### Extract to read

If the fellahin did not have as high aspirations as the workers, they nevertheless had a number of "demands upon the candidates and the representatives", as an Al-Ahram headline read. If the candidates expected the fellahin to participate in their campaigns and rejoice at their victories, at the very least they should not forget the fellahin the moment they returned to Cairo and assumed their seats under the parliamentary dome, the article declared.
In addition there were new ideological groups on the scene, such as the Misr Al-Fatah (Young Egypt) Society which had caused a considerable stir upon its founding three years earlier. The radical nationalist socialist organisation had neither the money nor the social connections to field itself effectively in the elections, even if its leader, Ahmed Hussein claimed that the reason was that none of its members met the qualification age of 30. Nevertheless, he added ominously, "their struggle outside parliament will be fiercer than it would be in its hallways."
Another feature that made these elections stand out was that the government, this one headed by Ali Maher and brought in primarily to hold the elections, remained totally neutral in word and deed. Testimony to this can be found in the directives from the prime minister and minister of interior to provincial directorate chiefs to treat the candidates with the strictest impartiality so as to ensure the fairness of the elections and to convey this to all members of their staff and to the forces charged with maintaining law and order. The minister of interior added, "It has come to our attention that certain mayors and elders have demonstrated their support for some candidates over others and are actively working to promote them. As this is not in keeping with the principle of neutrality adopted by the government, we reiterate the need to abide by this principle and will take firm and severe action against those who violate it." The government backed this ultimatum with action. On 19 March Al-Ahram reports that a village mayor in the Qalyoub directorate was arrested for negligence in the drawing up of electoral lists, and another mayor in the Tanta directorate was under investigation for having misplaced the electoral lists.
Nominations closed at 5.00pm Saturday 28 March. Seventy-six candidates went uncontested, among these being the National Front members and many Wafd leaders, which left only 156 constituencies to be decided.
Apparently, there was still some confusion over who precisely the Wafdist candidates were. Over the next few days, the Wafd had to post several announcements that followed the formula: "The Egyptian Wafd Party declares that its only candidate in such-and-such an electoral district is 'X' and that it does not support 'Y' or any other candidate in that district." Other parties, it seems, claimed more candidates than they actually had. Mohamed Farid Hosni, running in Itfih, Giza, had to issue a clarification in Al-Ahram stating that he was not running on the People's Party list as he had resigned from that party during his previous parliamentary term and that he was now running as an independent.

### Provided information

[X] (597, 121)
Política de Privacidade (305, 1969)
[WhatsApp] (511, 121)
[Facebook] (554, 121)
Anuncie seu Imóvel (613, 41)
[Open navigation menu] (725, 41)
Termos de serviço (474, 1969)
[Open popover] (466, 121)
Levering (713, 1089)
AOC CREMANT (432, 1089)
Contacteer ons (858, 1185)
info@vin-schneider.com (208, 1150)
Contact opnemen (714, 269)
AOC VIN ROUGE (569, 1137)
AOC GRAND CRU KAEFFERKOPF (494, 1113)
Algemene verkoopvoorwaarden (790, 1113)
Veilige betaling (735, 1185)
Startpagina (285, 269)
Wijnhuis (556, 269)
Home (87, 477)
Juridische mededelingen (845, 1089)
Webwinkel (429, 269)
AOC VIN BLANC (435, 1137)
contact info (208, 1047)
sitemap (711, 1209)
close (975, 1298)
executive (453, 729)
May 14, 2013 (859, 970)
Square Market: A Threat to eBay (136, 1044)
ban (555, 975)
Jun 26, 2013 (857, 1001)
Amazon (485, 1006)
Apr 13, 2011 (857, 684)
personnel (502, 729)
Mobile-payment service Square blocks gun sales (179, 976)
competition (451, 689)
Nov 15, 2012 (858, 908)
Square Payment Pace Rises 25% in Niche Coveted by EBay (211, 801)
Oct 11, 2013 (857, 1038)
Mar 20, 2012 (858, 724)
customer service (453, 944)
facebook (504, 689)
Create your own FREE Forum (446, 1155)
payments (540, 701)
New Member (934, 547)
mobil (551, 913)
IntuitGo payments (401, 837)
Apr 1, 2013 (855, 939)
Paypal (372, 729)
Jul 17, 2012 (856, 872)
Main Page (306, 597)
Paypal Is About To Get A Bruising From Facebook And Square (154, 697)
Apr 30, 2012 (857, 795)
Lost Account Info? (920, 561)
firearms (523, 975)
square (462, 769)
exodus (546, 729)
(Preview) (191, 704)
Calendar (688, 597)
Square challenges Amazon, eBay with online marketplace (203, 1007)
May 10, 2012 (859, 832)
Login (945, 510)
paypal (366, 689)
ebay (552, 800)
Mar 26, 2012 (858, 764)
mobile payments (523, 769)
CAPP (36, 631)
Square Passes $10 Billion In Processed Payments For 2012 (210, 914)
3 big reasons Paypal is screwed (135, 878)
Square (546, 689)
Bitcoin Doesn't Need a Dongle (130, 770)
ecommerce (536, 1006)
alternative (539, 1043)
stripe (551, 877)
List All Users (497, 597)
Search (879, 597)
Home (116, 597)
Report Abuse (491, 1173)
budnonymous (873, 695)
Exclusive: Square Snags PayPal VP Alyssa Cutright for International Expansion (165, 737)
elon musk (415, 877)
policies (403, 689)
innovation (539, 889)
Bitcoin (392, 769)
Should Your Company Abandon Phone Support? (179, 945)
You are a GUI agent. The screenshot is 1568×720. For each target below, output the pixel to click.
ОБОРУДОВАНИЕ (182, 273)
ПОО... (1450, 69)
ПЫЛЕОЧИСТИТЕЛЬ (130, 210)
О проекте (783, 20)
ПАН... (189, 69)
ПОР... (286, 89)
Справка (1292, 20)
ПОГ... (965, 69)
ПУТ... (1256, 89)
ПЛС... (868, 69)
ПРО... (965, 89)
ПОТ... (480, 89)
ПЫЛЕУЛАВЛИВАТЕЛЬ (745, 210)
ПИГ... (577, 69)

### What the task requires
Rewrite the part of the text about the Egyptian elections starting at "If the fellahin" and ending at "the article declared.", substituting "peasants" for "fellahin" throughout. Rely only on the text about the Egyptian elections for what follows.

### Expected output
If the peasants did not have as high aspirations as the workers, they nevertheless had a number of "demands upon the candidates and the representatives", as an Al-Ahram headline read. If the candidates expected the peasants to participate in their campaigns and rejoice at their victories, at the very least they should not forget the peasants the moment they returned to Cairo and assumed their seats under the parliamentary dome, the article declared.